**Records for the exercise**
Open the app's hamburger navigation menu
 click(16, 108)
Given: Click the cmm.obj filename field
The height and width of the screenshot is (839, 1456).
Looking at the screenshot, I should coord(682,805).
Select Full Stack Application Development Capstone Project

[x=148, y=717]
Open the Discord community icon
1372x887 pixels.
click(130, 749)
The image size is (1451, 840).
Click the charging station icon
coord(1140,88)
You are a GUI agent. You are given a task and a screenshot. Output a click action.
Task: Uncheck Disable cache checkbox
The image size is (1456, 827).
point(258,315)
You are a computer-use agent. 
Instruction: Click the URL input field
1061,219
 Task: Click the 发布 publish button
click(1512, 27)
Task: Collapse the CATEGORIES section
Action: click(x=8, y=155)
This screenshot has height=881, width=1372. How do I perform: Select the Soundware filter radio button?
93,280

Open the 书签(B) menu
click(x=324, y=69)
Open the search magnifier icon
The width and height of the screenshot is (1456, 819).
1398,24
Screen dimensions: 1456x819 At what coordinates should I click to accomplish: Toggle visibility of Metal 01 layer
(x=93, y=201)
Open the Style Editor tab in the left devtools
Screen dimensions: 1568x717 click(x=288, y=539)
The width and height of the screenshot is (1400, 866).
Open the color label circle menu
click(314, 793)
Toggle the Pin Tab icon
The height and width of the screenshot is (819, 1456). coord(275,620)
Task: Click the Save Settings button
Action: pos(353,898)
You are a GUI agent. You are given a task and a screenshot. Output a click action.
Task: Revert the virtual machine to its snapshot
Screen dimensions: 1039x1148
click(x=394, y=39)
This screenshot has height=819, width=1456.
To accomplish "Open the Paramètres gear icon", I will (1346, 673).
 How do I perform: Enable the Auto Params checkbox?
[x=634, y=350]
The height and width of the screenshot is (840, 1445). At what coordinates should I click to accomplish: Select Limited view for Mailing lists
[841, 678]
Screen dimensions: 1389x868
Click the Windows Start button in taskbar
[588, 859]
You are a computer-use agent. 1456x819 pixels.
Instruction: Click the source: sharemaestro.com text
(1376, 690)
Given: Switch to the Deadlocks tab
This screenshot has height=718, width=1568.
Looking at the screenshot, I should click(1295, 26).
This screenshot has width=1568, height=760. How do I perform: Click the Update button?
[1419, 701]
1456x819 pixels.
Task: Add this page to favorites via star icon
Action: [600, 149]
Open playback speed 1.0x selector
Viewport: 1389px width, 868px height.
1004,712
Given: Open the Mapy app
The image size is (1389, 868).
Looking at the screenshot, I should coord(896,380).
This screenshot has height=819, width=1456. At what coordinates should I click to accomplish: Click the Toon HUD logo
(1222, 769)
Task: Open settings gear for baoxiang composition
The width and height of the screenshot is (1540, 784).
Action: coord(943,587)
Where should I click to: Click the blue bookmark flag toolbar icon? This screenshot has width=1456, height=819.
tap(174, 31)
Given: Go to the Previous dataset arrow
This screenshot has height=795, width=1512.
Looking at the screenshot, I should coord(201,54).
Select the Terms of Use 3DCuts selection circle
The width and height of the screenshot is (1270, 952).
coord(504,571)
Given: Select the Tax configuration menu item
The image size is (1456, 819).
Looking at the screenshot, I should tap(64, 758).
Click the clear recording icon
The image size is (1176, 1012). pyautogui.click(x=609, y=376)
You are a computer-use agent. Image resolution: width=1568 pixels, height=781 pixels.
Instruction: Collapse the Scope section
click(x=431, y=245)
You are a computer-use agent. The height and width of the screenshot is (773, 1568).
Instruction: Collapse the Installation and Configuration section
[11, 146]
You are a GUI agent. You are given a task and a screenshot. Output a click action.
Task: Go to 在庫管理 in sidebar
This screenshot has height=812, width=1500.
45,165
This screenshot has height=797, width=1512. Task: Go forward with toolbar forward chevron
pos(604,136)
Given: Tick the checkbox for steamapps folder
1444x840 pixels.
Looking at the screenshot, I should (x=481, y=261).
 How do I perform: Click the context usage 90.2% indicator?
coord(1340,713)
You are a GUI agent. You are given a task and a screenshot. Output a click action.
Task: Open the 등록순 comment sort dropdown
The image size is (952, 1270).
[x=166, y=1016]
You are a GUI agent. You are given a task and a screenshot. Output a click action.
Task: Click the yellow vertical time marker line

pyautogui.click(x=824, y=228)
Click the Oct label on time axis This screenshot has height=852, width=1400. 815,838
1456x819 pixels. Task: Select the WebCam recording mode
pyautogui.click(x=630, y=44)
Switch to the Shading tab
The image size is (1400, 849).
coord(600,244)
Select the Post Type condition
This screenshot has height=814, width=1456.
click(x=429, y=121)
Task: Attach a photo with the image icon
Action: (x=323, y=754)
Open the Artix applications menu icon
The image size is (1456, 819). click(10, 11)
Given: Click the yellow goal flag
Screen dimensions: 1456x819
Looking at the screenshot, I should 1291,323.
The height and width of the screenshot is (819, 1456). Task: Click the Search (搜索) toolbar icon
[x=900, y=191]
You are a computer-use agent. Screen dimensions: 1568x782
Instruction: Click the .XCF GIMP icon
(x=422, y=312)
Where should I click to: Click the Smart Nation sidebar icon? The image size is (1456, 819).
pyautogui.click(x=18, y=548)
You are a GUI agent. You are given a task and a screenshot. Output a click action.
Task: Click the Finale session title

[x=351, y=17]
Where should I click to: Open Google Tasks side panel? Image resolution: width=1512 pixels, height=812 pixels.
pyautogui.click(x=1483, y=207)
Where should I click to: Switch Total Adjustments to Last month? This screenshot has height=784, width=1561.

**What you have to do**
The word "Switch" may appear on some lines of these records; state how many such lines there are, and nothing else.

**Completed exercise**
3